Six major goals guided the development of Investigations. The curriculum is designed to:
- Support students to make sense of mathematics and learn that they can be mathematical thinkers
- Focus on computational fluency with whole numbers as a major goal of the elementary grades
- Provide substantive work in important areas of mathematics—rational numbers, geometry, measurement, data, and early algebra—and connections among them
- Emphasize reasoning about mathematical ideas
- Communicate mathematics content and pedagogy to teachers
- Engage the range of learners in understanding mathematics.

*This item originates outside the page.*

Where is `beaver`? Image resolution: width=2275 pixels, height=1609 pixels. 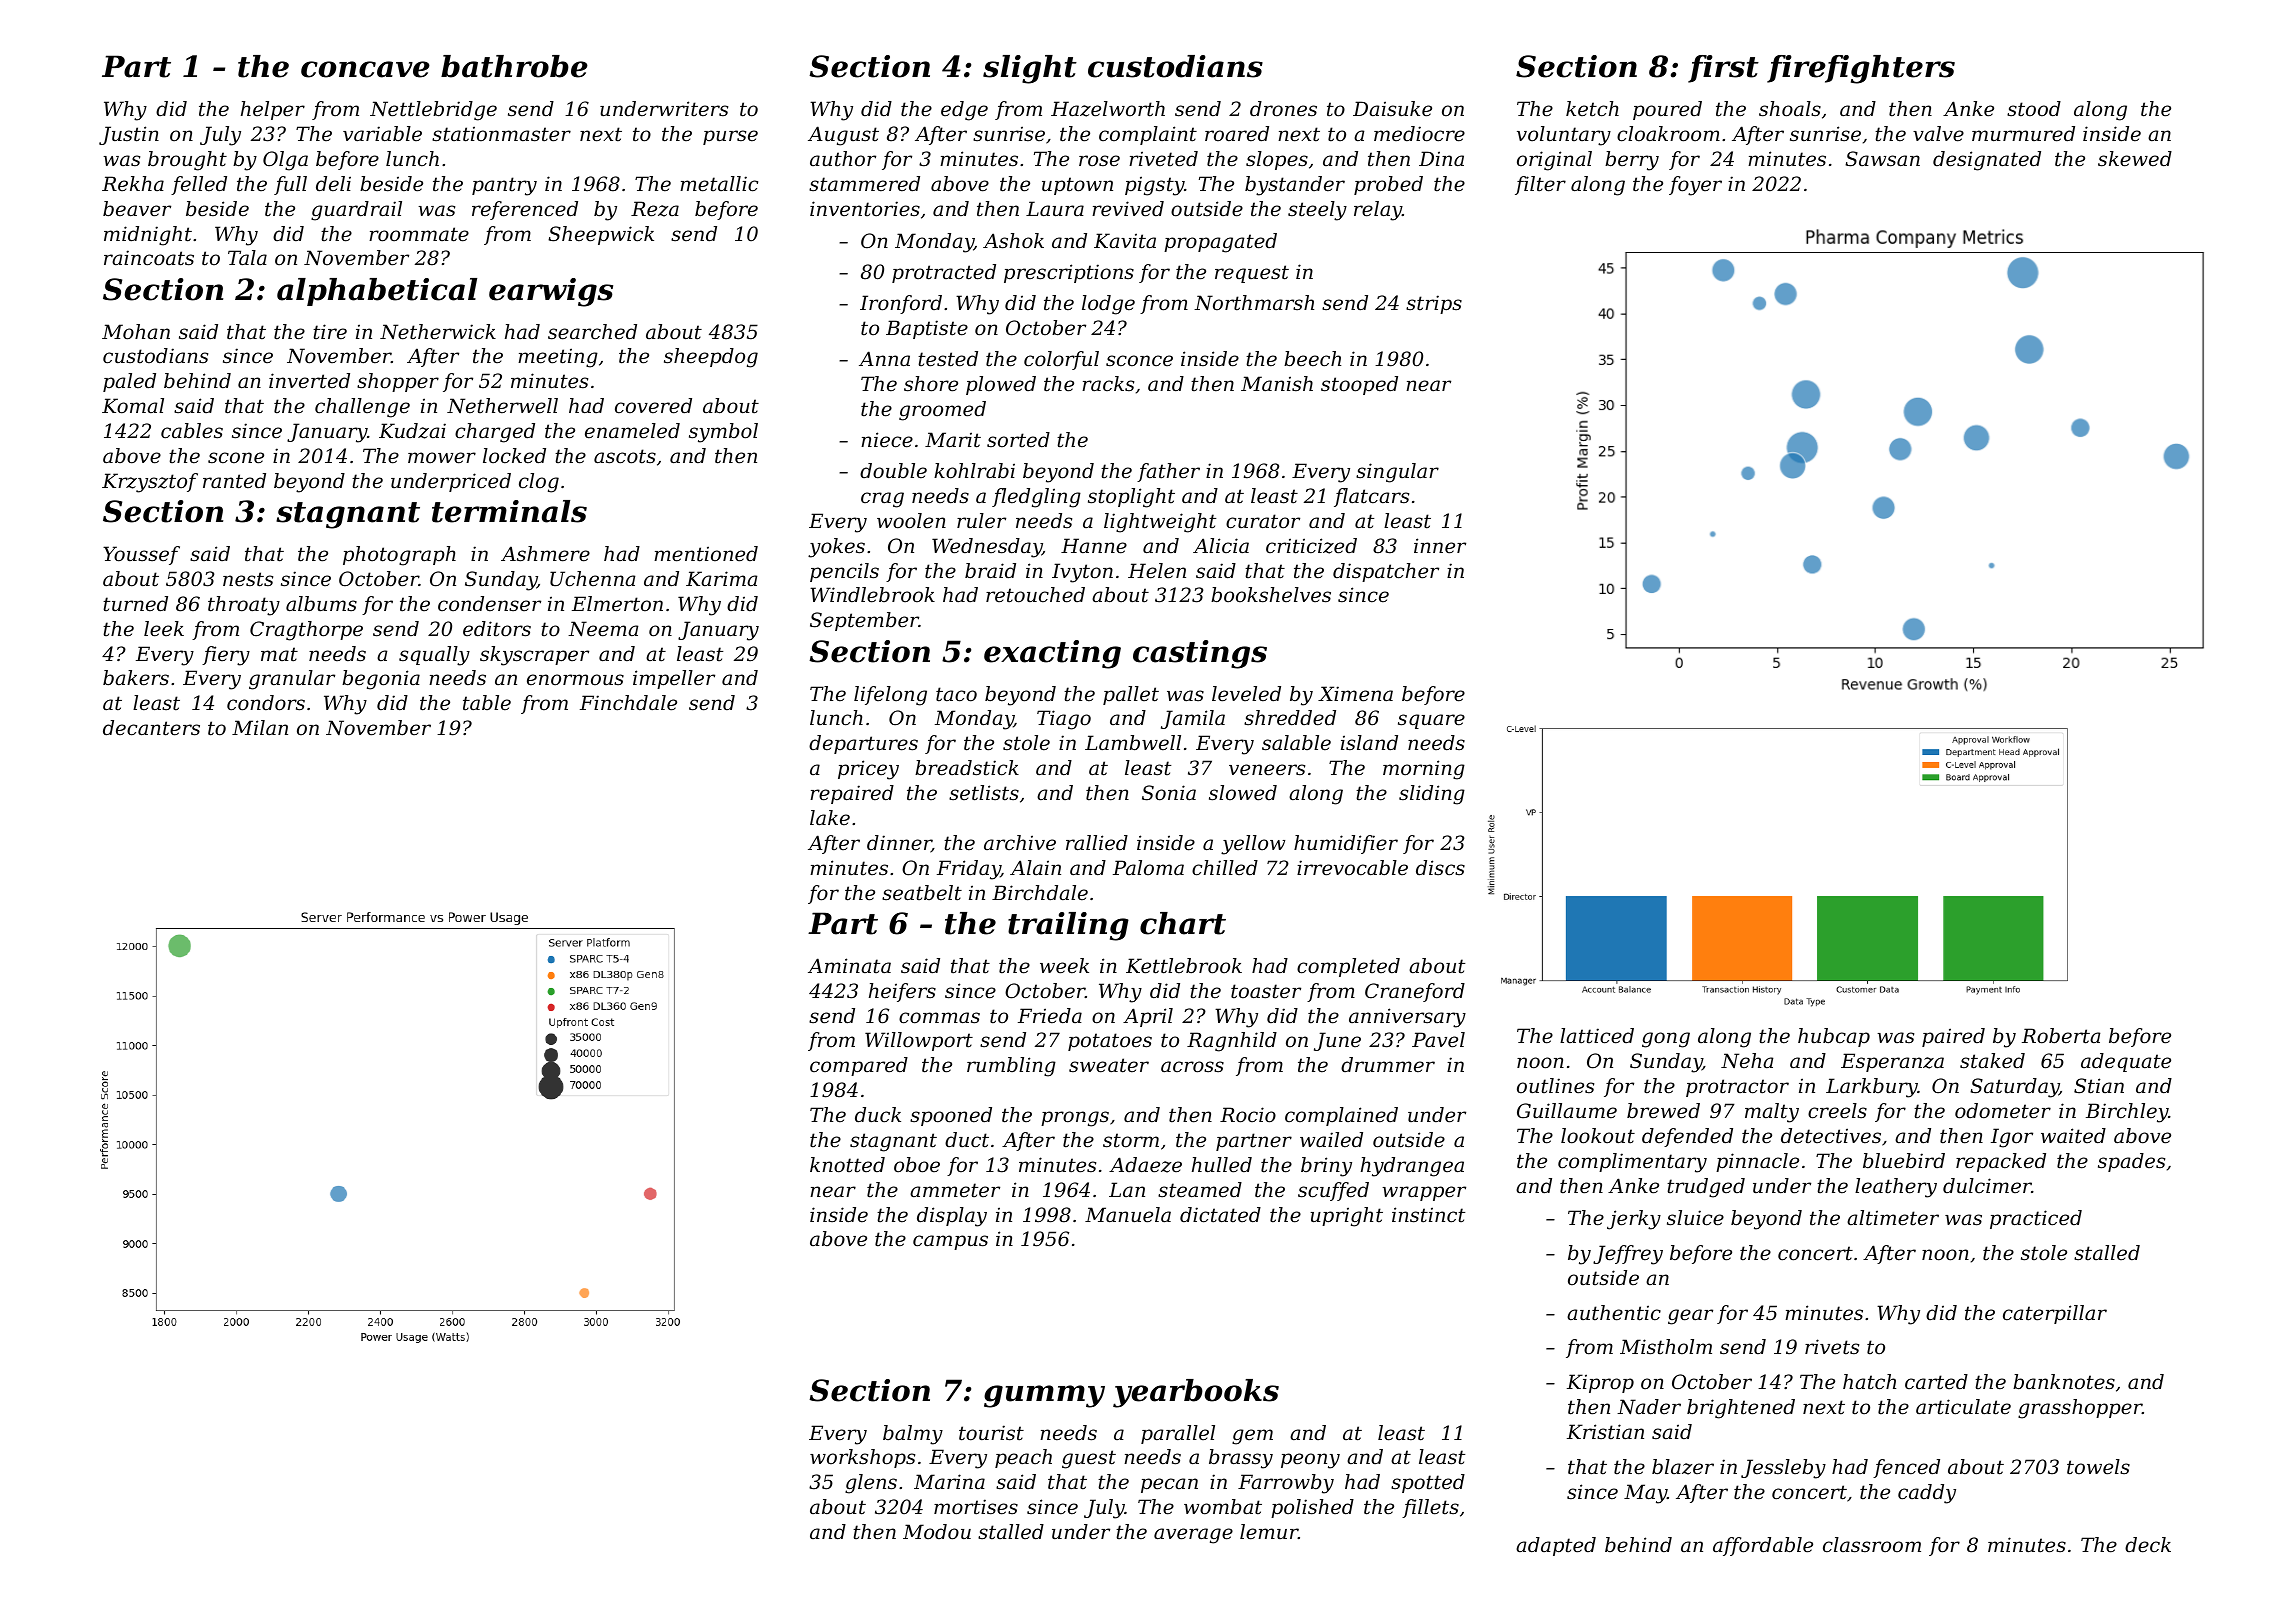 beaver is located at coordinates (137, 209).
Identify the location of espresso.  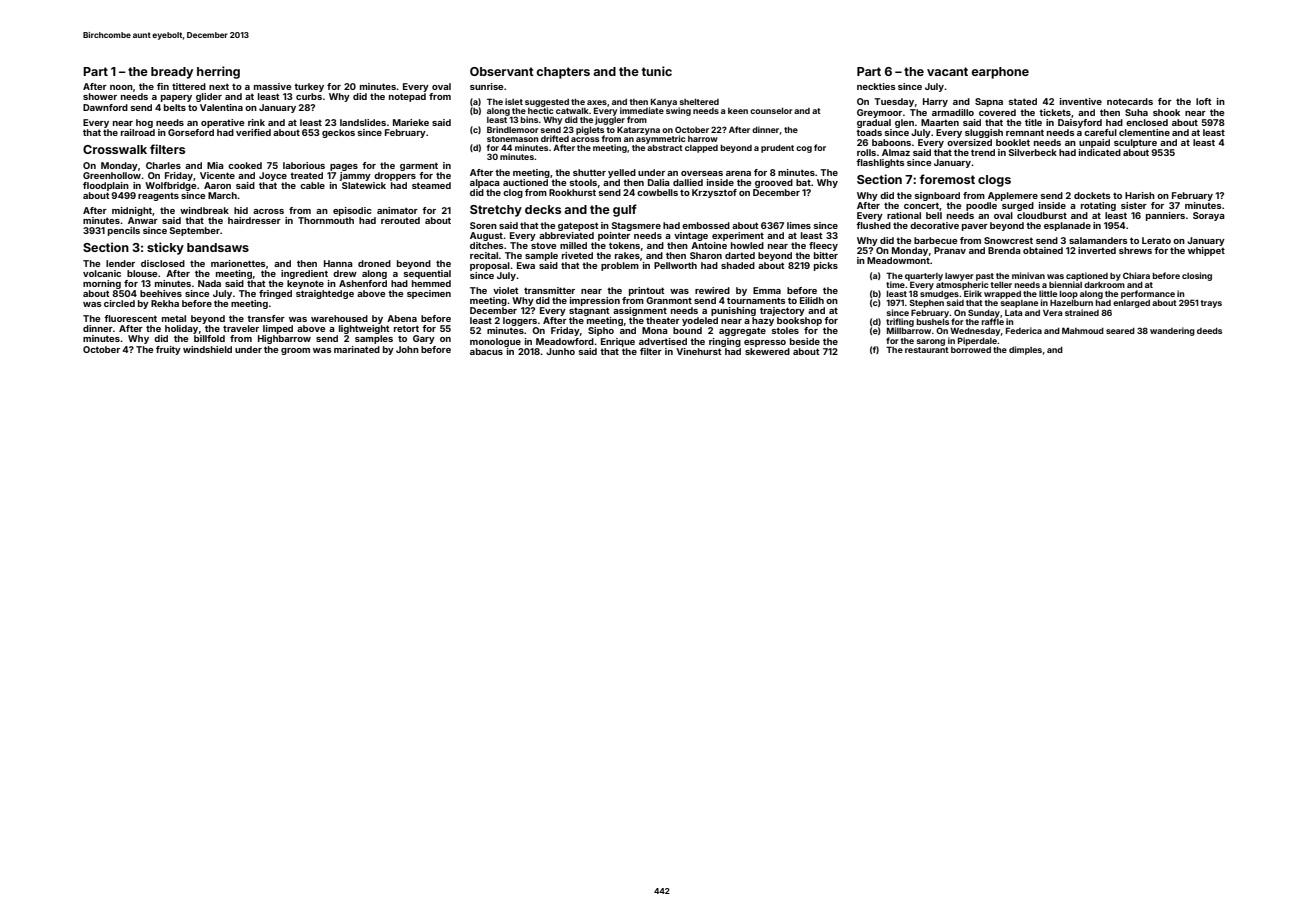
(765, 343).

Underlying these goals are three guiding principles that are our touchstones as we approach both students and teachers as agents of their own learning:
- Students have mathematical ideas. The curriculum must support all students in developing and expanding those ideas.
- Teachers are engaged in ongoing learning about mathematics content and about how students learn mathematics. The curriculum must support teachers in this learning.
- Teachers collaborate with the students and curriculum materials to create the curriculum as enacted in the classroom. The curriculum must support teachers in implementing the curriculum in a way that accommodates the needs of their particular students.
Based on extensive classroom testing, Investigations takes seriously the time students need to develop a strong conceptual foundation and skills based on that foundation. Therefore, each curriculum unit focuses on an area of content, in depth, providing 2 to 5 1⁄2 weeks for students to develop and practice ideas across a variety of activities and contexts that build on each other. The units also address the learning needs of real students in a wide range of classrooms and communities. The investigations are carefully designed to invite all students into mathematics—girls and boys; members of diverse cultural, ethnic, and language groups; and students with a wide variety of strengths, needs, and interests.
*Investigations was developed with support from the National Science Foundation under Grant No. ESI-0095450. Any opinions, findings, and conclusions or recommendations expressed in this material are those of the author(s) and do not necessarily reflect the views of the National Science Foundation.